[Start of Attachment]

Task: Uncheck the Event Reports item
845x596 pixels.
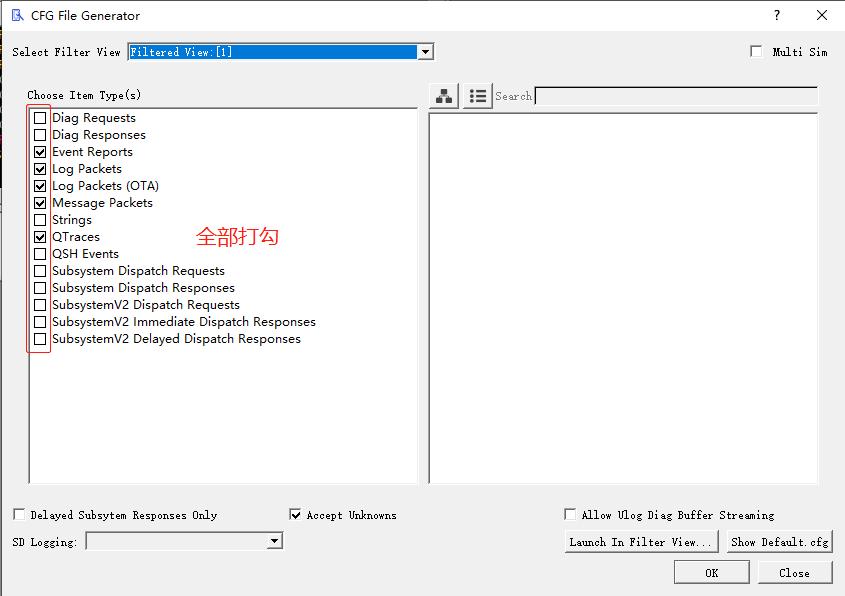Action: [38, 151]
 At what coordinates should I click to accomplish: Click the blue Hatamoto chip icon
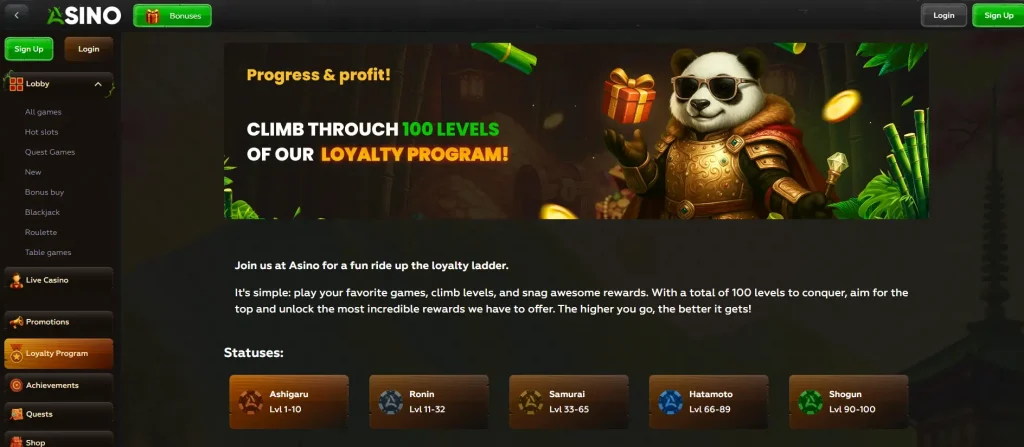(x=670, y=402)
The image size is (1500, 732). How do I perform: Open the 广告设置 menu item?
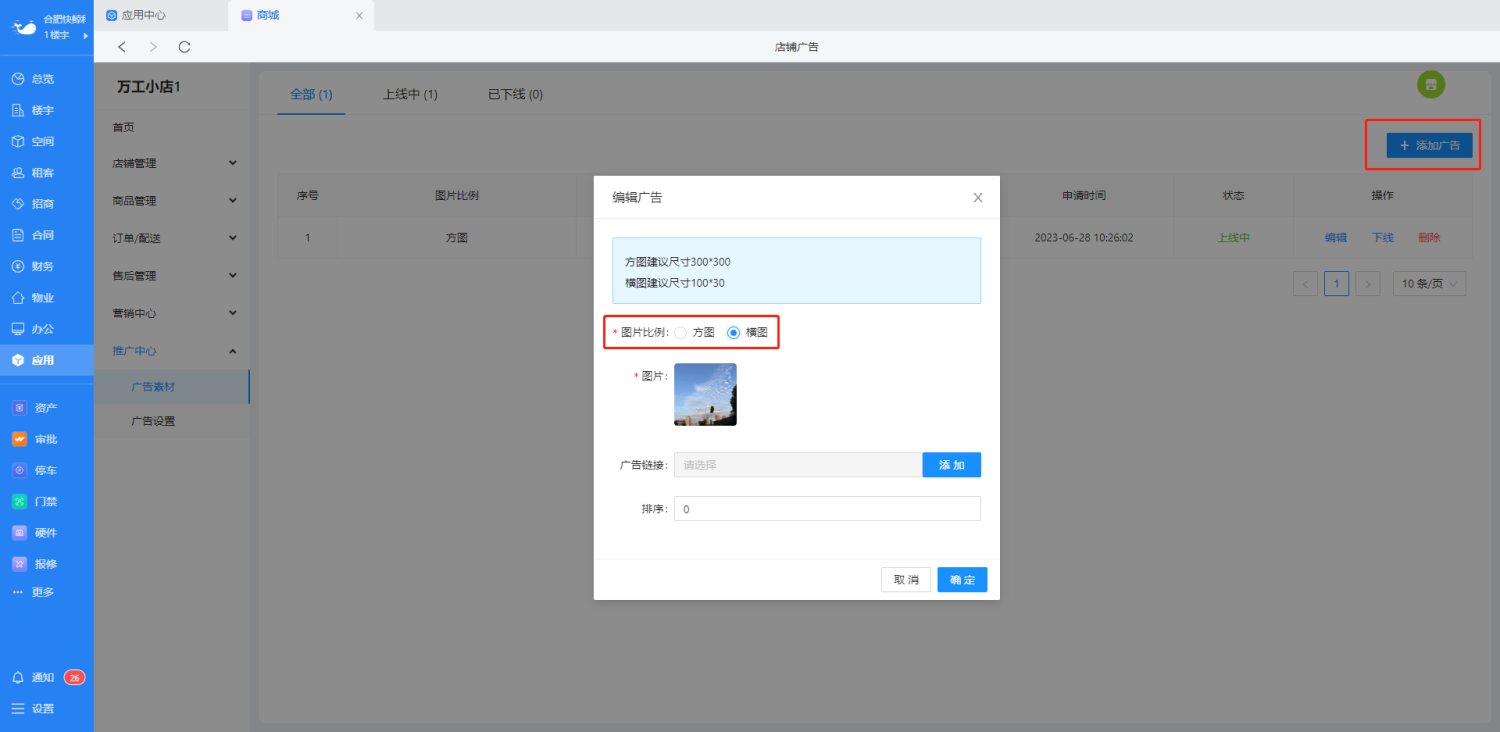153,421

[End of Attachment]

__WHAT YOU WILL DO__: If the material above contains pictures, exclude them from an otherwise exact transcription.

__WORKED SOLUTION__:
Task: Uncheck the Event Reports item
845x596 pixels.
Action: [38, 151]
 At what coordinates should I click to accomplish: Click the blue Hatamoto chip icon
(x=670, y=402)
The image size is (1500, 732). How do I perform: Open the 广告设置 menu item?
153,421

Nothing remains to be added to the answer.